## begin
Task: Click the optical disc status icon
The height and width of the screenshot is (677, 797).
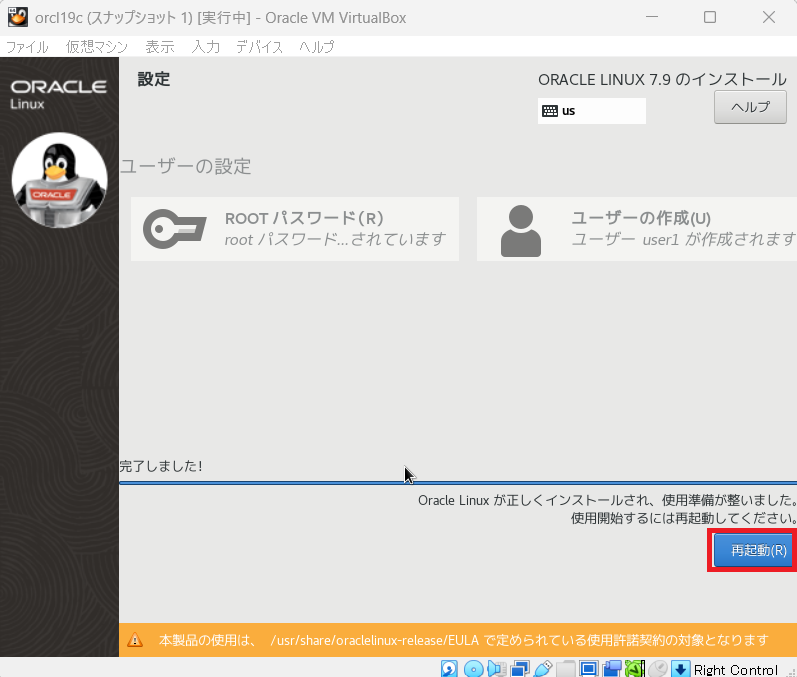Action: click(x=474, y=668)
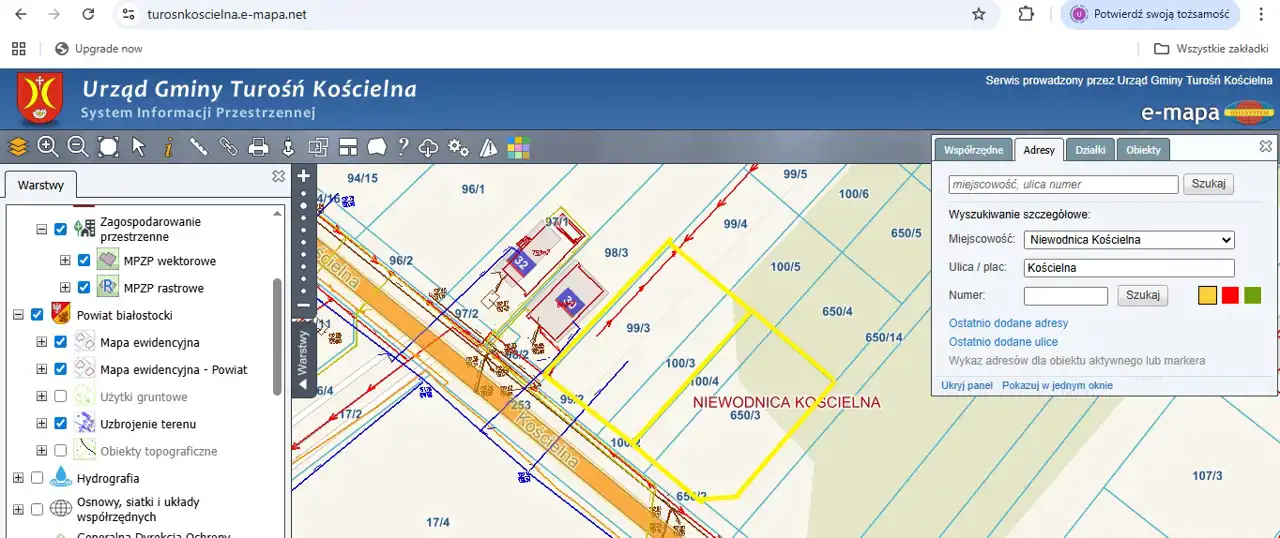This screenshot has height=538, width=1280.
Task: Open the gears settings icon
Action: (458, 148)
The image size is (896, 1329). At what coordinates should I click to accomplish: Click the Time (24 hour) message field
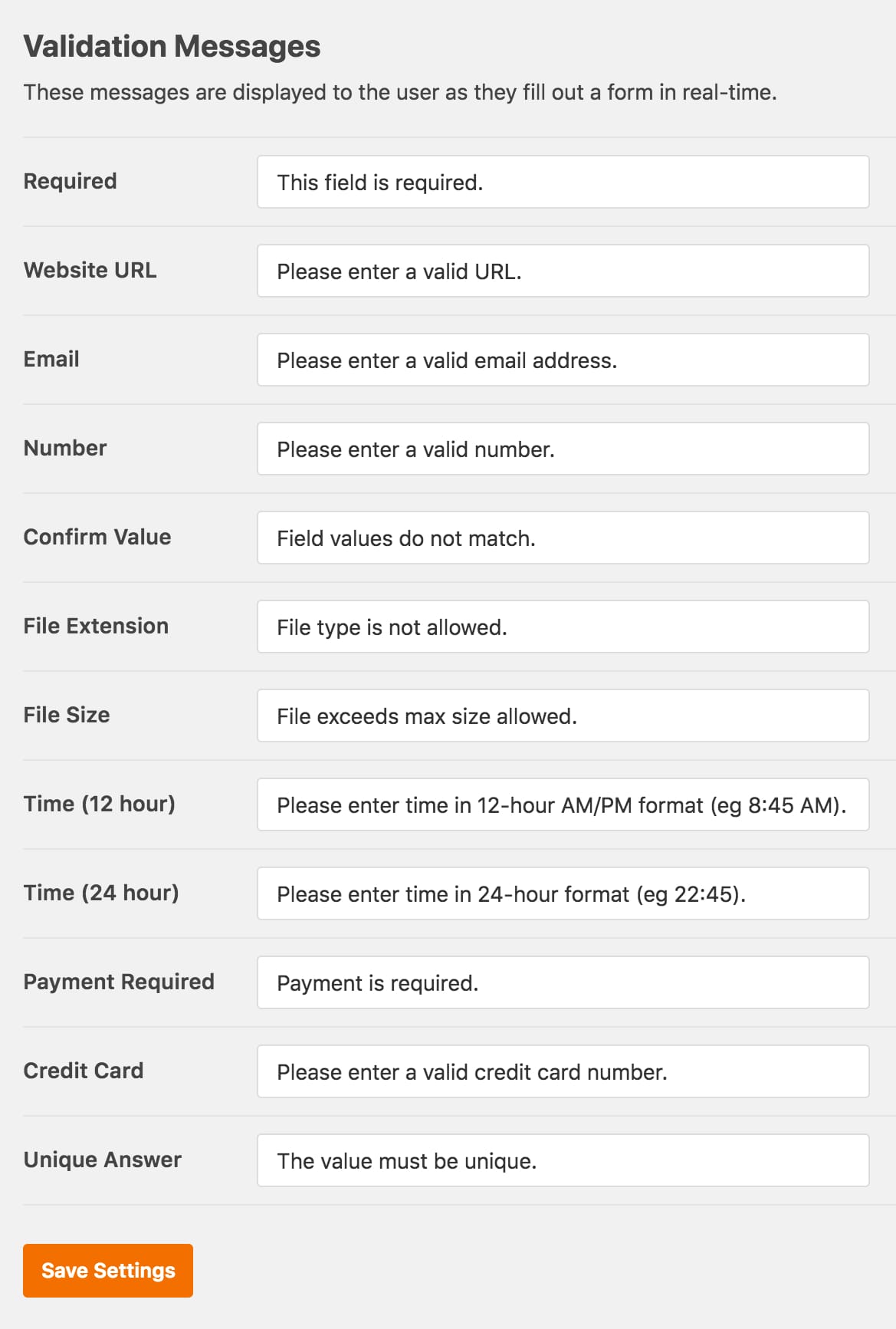(562, 893)
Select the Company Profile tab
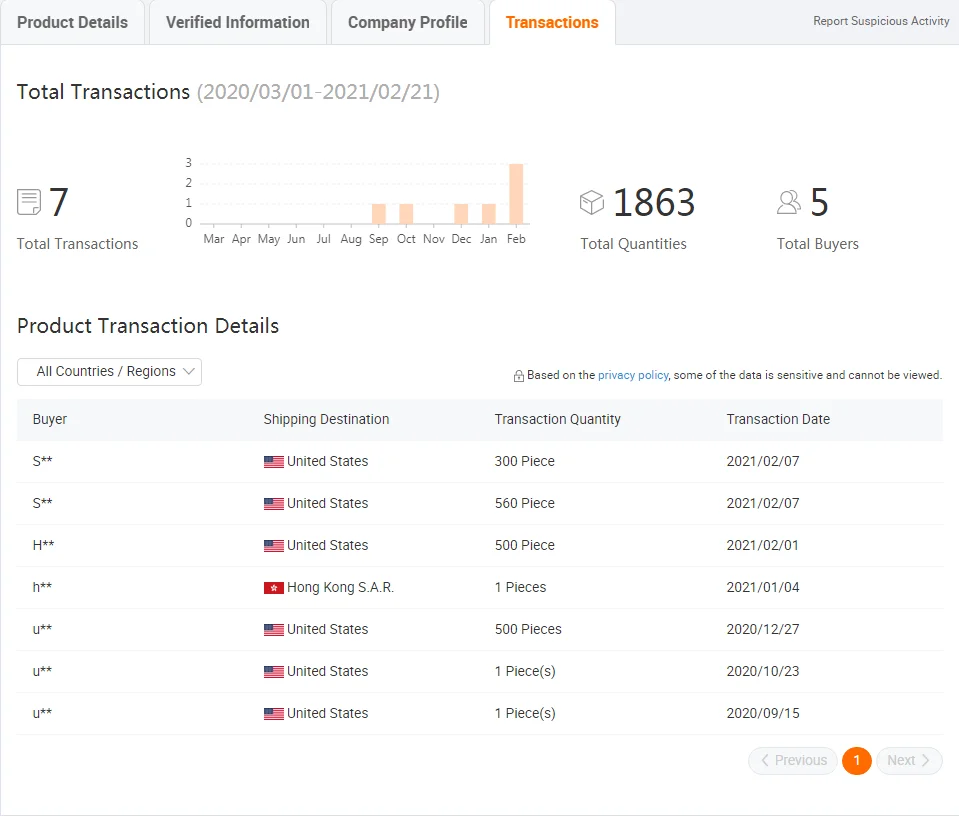The height and width of the screenshot is (816, 959). tap(407, 22)
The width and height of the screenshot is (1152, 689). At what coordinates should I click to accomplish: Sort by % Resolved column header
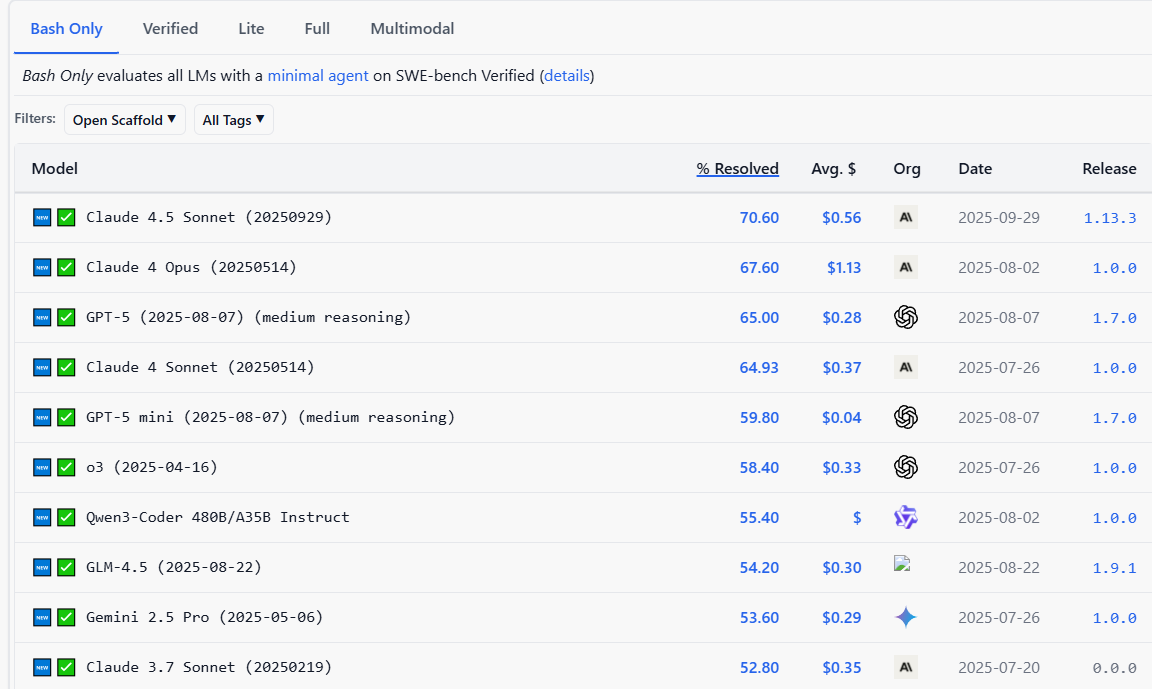tap(737, 169)
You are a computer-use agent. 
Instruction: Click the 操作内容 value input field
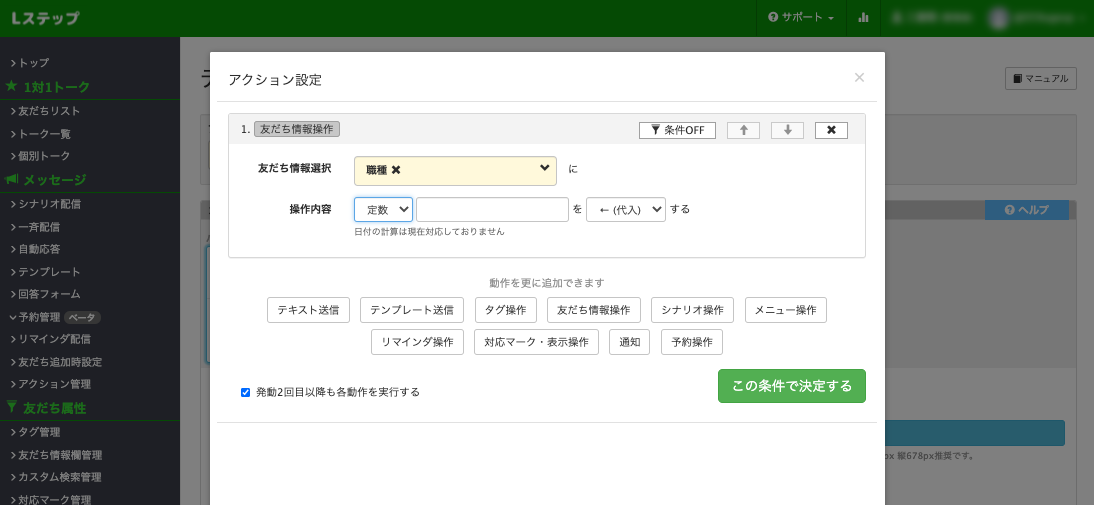492,209
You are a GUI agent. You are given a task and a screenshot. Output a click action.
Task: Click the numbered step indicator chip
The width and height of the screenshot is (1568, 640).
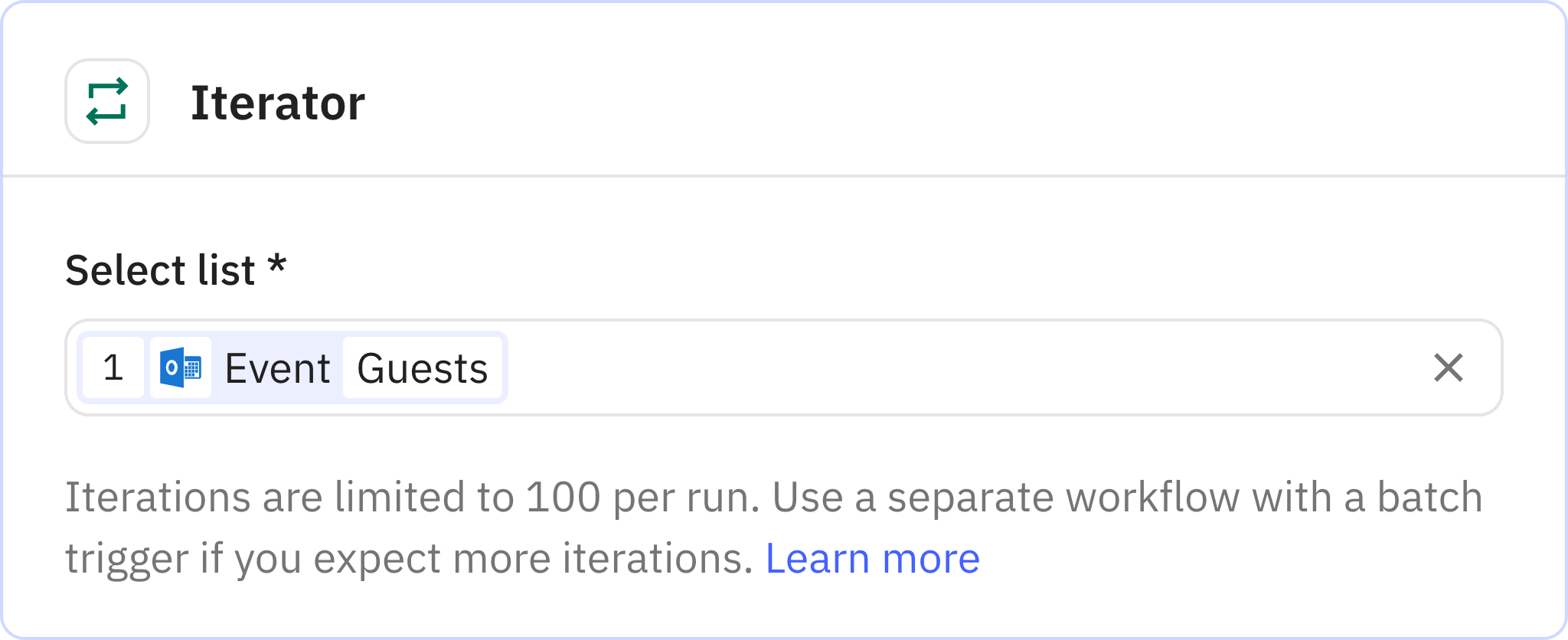[113, 368]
## end
What this task involves.
List each line in the entries above that contains the string "coordinates", copying the whole line. Case counts.

Task answer.
The image size is (896, 1329). At what coordinates should I click to accomplish: Click the Time (24 hour) message field
The width and height of the screenshot is (1152, 689). At what coordinates should I click to accomplish: Sort by % Resolved column header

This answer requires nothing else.